We celebrate the Fourth in lots of different ways, but you can bring a deeper significance to your Fourth of July festivities by doing one or more of these patriotic activities each year.
- Read the Federalist Papers, a series of essays written by Alexander Hamilton, John Jay, and James Madison in 1787-88 that became a classic exposition and defense of the Constitution prior to its ratification.
- Visit Philadelphia, PA, where history was made on that Fourth of July 1776. Whether you visit in person or virtually, you can explore such places as Liberty Bell Center, Independence Hall, Museum of the American Revolution, President’s House, and National Constitution Center. Washington D.C. is another great option, with its many monuments dedicated to the country’s history, as well as the White House and Capitol Building, where much of our government operates.
- Display an American flag, but be sure to learn how to fly and display it properly.
- Throw a backyard bash. Invite your friends to enjoy some of those 150 million hotdogs and lead them in a patriotic activity of some kind, whether it’s a craft for the kids, a neighborhood parade with decorated bikes, a reading and discussion of the Declaration of Independence, or collectively saying the Pledge of Allegiance with your displayed flag.

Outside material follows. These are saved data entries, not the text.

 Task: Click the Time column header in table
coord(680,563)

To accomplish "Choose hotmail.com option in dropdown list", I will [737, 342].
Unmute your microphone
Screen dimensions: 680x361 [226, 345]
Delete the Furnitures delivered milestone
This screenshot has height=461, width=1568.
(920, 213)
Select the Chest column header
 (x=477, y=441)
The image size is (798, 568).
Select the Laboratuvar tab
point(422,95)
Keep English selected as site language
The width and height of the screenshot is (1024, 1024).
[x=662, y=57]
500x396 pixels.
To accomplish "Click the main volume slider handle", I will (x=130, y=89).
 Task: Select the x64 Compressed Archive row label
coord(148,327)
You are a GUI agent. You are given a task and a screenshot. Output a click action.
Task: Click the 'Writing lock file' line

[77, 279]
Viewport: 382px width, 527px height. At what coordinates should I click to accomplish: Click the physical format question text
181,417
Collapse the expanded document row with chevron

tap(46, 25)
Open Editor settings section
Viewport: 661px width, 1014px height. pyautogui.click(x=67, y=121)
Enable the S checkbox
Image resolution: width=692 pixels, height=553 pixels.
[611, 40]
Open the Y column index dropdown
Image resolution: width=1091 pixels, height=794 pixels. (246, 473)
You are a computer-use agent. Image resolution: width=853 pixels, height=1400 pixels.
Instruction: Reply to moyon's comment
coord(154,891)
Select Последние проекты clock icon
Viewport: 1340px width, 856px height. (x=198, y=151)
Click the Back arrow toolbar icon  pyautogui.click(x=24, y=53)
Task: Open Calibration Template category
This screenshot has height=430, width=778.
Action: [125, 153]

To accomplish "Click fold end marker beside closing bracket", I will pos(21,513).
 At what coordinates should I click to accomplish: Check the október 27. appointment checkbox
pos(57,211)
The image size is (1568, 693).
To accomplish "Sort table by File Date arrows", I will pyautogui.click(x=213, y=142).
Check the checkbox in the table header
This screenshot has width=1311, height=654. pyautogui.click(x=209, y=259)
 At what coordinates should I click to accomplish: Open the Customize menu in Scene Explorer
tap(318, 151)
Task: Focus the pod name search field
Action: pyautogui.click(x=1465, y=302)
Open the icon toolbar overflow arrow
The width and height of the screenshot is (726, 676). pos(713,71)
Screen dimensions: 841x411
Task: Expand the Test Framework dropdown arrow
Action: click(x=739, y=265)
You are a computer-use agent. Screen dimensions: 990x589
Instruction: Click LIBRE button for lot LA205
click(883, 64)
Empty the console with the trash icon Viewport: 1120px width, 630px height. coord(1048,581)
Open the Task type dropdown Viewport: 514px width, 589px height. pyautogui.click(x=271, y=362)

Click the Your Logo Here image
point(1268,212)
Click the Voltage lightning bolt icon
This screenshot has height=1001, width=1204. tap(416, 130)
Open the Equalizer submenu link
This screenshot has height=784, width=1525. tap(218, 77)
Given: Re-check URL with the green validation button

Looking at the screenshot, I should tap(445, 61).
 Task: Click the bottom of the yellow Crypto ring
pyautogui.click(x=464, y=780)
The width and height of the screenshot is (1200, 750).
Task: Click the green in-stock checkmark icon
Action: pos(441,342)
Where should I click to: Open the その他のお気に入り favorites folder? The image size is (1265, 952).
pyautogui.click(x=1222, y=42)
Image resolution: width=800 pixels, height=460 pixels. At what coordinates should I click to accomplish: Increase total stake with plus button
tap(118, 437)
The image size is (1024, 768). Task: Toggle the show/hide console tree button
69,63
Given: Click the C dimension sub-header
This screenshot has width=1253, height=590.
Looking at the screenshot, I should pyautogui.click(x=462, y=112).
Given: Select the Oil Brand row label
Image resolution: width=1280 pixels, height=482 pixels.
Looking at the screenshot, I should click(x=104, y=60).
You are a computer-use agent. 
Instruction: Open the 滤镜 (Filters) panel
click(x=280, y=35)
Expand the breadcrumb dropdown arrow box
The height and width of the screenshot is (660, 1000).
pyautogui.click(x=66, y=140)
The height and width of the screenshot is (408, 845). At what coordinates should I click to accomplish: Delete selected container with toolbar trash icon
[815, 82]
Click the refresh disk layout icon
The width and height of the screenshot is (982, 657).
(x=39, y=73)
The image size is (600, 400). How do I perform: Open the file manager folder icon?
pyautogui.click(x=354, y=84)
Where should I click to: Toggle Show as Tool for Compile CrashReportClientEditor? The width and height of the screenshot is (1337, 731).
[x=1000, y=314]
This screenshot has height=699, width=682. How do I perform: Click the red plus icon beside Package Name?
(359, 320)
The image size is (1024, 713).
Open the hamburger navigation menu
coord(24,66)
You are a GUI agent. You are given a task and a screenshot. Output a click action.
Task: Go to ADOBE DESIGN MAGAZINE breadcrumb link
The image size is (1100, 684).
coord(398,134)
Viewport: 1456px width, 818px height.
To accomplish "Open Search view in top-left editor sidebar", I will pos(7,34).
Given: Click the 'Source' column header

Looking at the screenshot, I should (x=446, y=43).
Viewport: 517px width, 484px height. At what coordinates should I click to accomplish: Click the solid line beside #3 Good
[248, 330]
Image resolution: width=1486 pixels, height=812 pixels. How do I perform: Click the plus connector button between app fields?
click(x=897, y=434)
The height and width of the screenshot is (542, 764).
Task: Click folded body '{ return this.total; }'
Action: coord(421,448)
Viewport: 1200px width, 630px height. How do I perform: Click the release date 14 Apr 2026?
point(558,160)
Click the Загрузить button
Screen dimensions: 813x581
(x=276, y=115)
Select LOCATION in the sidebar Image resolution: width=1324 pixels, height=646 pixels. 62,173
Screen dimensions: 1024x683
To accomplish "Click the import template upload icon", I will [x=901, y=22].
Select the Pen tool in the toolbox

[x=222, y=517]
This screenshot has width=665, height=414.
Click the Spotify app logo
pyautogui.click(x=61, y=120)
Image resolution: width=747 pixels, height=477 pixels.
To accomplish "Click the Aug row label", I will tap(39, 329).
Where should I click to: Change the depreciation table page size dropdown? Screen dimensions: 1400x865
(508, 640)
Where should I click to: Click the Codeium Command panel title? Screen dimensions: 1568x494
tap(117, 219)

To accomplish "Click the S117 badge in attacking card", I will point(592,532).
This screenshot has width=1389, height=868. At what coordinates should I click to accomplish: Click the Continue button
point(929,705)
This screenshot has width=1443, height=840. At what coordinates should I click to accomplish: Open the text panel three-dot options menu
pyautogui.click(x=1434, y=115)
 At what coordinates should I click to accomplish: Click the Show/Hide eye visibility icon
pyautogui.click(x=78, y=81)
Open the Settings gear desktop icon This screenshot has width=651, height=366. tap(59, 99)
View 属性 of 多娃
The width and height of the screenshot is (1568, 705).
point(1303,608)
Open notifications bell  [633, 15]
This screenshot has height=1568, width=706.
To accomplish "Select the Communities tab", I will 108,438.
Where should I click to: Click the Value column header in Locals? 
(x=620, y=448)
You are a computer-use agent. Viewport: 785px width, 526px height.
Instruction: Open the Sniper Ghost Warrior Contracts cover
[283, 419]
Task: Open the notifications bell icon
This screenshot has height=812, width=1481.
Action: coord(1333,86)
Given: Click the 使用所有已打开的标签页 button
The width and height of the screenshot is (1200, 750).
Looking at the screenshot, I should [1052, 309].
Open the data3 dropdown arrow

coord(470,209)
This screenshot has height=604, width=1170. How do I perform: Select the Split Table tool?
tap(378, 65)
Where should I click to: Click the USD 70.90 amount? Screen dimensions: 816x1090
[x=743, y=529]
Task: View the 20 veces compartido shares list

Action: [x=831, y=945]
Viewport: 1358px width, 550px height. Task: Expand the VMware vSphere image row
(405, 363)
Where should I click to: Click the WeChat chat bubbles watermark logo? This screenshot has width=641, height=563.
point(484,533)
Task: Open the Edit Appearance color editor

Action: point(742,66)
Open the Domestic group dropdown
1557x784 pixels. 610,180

- Watch movies about the fight for freedom throughout our country’s history (please check ratings before watching with your children). Some suggestions include:
- The Patriot
- Hacksaw Ridge
- Saving Private Ryan
- Joyeux Noelle
- Flags of Our Father
- The Longest Day
- Courage Under Fire
- United 93
- Mr. Smith Goes to Washington
Ready to Celebrate?
Now that you know some of the day’s history and facts, go watch or shoot off some fireworks, eat some hotdogs, proudly wave your flag, watch a patriotic movie, and enjoy your Fourth of July holiday!